Things to do ::
1/ In the slab allocator discussion, what kind of tool is Dmitry constructing?
2/ List every name that is called with parentheses in the two code examples of the slab allocator discussion.
3/ Please write the next part of the slab allocator discussion, continuing from its final sentence.

Source document ::
** BEGIN **

IIRC, at one point some of the Linux-kernel allocators stored some
state in the object itself.  What is the current state?

> > Another example will be that C compiler lets a store to the object in
> > kmalloc sink below the store of the pointer to the object into global.
> 
> Well if the pointer is used nakedly to communicate between threads the
> barriers need to be used but what does this have to do with slabs?

It certainly is something that the users of slabs need to know.
In particular, what exactly are the synchronization requirements that
the slabs place on their users?  Dmitry needs to know this because he
is constructing a tool that automatically locates race conditions, and
he needs to know who to complain to when he finds a race condition that
involves slabs and their users.

Here are some of my guesses, but you are the maintainer, not me.  ;-)

1.	Do there need to be any compiler or CPU barriers between
	last use and free on a single thread?  Here is an example:

	p = kmalloc(sizeof(*p), GFP_KERNEL);
	if (!p)
		return NULL;
	initialize_me(p);
	if (do_not_really_need_it(p)) {
		kfree(p);
		return NULL;
	}
	return p;

	Suppose that both initialize_me() and do_not_really_need_it()
	are static inline functions, so that all of their loads and
	stores to the structure referenced by p are visible to the
	compiler.  Is the above code correct, or is the user required
	to place something like barrier() before the call to kfree()?

	I would hope that the caller of kfree() need not invoke barrier()
	beforehand, but it is your decision.  If the caller need not
	invoke barrier(), then it might (or might not) need to be supplied
	by the kfree() implementation.	From what I understand, Dmitry's
	tool indicated a barrier() is needed somewhere in this code path.

2.	Is it OK to do a hot handoff from kmalloc() on one thread to
	kfree on another?

	Thread 0:

		gp = kmalloc(sizeof(*gp), GFP_KERNEL);

	Thread 1:

		p = READ_ONCE(gp);
		if (gp)
			kfree(gp);

	I would be strongly tempted to just say "no" to this use case
	on the grounds that it is pointless, but you know your users
	better than do I.

** END **

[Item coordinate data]

** BEGIN **

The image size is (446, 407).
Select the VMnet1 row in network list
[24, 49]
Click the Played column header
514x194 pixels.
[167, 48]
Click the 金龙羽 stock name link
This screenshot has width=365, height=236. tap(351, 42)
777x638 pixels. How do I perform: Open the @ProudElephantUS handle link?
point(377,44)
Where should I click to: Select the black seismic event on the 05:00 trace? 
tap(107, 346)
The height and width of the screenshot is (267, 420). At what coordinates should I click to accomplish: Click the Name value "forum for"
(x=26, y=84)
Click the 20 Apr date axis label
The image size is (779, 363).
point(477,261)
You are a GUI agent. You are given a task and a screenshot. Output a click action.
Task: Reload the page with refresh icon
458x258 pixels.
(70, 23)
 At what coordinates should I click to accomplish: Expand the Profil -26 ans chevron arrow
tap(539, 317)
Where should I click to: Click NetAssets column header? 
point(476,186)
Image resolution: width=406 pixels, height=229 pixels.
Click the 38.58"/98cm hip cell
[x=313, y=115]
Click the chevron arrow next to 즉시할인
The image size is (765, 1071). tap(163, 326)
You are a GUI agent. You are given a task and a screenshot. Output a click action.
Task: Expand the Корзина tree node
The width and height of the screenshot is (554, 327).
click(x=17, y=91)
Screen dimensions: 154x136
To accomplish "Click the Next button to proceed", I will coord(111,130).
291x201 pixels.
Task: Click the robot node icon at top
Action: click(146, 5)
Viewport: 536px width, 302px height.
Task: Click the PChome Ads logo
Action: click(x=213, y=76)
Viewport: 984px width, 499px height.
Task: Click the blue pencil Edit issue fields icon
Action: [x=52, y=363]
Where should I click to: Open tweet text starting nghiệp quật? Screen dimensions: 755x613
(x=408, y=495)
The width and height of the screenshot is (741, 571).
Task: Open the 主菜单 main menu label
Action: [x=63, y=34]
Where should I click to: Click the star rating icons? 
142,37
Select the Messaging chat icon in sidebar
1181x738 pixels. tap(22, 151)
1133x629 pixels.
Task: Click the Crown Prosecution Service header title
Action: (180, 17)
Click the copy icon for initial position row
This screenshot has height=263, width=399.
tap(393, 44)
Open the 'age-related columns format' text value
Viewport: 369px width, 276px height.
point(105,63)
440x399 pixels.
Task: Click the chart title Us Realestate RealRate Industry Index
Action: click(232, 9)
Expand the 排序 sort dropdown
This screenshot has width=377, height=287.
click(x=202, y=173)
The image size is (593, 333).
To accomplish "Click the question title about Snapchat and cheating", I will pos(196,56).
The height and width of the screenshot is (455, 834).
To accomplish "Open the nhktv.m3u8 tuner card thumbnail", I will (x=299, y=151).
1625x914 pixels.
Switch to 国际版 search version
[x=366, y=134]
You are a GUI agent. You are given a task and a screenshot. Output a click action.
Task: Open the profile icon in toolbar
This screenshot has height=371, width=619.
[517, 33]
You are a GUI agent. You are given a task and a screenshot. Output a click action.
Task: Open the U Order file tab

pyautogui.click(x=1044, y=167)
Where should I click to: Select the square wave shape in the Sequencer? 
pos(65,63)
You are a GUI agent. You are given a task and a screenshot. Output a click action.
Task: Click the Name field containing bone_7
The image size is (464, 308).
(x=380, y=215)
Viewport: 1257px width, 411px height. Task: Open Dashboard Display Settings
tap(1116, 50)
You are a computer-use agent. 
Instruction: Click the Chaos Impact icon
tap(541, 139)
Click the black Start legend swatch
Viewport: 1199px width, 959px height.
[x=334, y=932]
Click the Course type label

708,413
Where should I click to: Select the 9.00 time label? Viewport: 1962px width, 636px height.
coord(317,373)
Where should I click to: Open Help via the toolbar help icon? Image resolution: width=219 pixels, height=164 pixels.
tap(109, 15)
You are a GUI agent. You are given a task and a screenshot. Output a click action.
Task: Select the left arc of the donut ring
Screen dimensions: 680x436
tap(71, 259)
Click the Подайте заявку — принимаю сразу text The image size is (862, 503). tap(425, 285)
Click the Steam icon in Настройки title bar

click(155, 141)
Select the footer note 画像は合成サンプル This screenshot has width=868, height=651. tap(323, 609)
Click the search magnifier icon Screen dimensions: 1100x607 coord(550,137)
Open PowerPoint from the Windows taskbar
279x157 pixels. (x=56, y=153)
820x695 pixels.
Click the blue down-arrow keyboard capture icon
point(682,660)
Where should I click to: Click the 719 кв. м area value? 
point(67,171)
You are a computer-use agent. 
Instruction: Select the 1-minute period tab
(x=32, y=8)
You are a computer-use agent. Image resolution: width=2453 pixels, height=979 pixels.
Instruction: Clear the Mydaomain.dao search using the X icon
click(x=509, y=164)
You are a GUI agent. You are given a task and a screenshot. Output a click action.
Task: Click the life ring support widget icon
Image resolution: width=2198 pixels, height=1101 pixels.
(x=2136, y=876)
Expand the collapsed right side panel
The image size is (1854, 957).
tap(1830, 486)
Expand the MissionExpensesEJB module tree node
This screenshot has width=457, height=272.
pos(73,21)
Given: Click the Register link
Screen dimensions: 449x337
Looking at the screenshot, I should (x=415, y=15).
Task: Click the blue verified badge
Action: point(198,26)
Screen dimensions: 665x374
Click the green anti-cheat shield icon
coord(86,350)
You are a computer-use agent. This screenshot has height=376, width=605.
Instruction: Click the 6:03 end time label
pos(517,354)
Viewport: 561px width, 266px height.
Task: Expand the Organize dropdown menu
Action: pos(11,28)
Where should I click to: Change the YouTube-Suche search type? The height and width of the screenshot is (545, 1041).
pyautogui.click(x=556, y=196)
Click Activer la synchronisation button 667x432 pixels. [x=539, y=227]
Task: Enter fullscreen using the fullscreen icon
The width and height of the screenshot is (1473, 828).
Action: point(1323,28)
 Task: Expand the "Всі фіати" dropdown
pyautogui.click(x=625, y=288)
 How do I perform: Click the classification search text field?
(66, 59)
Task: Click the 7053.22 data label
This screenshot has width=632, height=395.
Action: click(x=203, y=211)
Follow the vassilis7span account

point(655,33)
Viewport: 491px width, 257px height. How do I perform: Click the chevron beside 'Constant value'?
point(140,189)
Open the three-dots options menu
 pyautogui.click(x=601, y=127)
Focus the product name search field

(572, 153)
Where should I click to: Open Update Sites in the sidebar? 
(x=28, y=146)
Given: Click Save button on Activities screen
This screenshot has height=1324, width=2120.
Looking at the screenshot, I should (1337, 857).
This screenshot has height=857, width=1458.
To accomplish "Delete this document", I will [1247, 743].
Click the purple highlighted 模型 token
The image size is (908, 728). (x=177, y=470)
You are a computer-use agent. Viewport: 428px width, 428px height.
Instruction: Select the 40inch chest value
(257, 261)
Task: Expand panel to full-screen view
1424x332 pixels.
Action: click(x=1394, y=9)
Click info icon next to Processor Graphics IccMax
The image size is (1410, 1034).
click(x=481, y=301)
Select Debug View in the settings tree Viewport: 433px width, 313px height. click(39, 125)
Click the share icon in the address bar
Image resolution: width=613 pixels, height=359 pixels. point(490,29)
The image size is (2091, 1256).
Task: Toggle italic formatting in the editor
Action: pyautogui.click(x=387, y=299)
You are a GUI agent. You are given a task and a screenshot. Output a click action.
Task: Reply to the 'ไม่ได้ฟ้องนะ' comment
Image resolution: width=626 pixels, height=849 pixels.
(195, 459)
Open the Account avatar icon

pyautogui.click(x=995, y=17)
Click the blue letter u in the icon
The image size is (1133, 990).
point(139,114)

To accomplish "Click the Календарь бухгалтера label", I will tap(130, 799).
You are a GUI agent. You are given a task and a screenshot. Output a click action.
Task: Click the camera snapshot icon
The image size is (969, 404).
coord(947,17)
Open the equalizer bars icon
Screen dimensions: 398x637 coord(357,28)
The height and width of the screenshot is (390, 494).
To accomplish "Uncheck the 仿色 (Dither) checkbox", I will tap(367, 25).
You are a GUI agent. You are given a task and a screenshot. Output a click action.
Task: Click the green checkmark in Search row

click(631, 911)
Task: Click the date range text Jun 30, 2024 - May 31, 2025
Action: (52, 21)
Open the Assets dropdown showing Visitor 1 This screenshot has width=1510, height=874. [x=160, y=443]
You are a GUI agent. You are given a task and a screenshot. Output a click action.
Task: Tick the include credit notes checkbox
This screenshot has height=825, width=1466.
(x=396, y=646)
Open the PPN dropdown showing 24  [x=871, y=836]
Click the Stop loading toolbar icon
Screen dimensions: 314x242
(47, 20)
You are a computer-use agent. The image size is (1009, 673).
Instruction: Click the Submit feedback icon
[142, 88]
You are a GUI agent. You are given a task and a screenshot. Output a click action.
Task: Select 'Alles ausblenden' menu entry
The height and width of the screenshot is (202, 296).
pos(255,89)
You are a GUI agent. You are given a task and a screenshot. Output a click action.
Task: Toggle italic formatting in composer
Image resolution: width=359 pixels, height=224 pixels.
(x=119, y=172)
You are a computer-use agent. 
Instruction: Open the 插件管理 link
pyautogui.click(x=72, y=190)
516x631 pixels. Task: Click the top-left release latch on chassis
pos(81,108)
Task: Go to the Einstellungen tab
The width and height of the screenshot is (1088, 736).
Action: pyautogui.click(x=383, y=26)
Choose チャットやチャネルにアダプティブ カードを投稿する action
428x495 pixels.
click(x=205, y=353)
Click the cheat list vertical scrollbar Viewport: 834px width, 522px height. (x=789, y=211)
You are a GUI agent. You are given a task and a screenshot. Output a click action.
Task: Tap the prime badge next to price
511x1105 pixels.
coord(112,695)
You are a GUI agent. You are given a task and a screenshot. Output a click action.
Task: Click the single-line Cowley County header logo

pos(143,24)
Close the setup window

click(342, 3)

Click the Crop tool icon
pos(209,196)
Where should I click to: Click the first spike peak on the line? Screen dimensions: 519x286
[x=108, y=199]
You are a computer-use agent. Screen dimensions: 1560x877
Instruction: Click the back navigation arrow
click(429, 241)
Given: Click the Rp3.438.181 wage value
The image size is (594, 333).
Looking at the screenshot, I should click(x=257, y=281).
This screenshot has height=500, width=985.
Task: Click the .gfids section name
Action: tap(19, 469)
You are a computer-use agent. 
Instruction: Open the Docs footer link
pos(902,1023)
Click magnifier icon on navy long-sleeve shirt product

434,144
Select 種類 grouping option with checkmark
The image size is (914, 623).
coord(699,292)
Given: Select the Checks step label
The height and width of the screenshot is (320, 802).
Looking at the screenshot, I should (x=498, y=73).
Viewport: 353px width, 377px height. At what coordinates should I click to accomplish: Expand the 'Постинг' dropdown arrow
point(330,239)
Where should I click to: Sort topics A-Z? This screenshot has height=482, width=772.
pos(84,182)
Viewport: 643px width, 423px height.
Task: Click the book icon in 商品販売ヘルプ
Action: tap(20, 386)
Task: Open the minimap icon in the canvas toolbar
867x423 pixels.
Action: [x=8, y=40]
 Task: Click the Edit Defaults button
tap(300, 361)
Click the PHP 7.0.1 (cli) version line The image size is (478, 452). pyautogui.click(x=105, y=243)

** END **

Answers provided ::
1/ A tool that automatically locates race conditions.

2/ kmalloc, initialize_me, do_not_really_need_it, kfree, READ_ONCE

3/
3.	The case that Dmitry pointed out was something like the following:

	Thread 0:

		p = kmalloc(sizeof(*p), GFP_KERNEL);
		if (!p)
			return NULL;
		atomic_set(&p->rc, 1);
		return p;

	Thread 1:

		WARN_ON(!p->rc);  /* Must own ref to take another. */
		atomic_inc(&p->rc);

	Thread 2:

		if (p->rc == 1 ||
		    atomic_dec_and_test(&p->rc))
		    	kfree(p);

	This ends up really being the same as #1 above.

> > > Ok lets say that is the case then any write attempt to A results in an
> > > exclusive cacheline state and at that point the cacheline is going to
> > > reflect current contents. So if kfree would write to the object then it
> > > will have the current information.
> >
> > No, because store to the object can still be pending on another CPU.
> 
> That would violate the cache coherency protocol as far as I can tell?

It would, but there are three cases that neverthess need to be considered:
(1) The pointer is in a different cacheline than is the pointed-to object,
and ordering of accesses to the pointer and object matter, (2) The object
covers more than one cacheline, and the ordering of accesses matters,
and (3) The fields are accessed using non-atomic operations and the
compiler can see into kfree().  I am most worried about #3.

> > So kfree can get the object in E state in cache, but then another CPU
> > will finally issue the store and overwrite the slab freelist.
> 
> Sounds like a broken processor design to me. AFAICT the MESI protocol does
> not allow this.

We really need to focus on specific code sequences.  I suspect that you
guys are talking past each other.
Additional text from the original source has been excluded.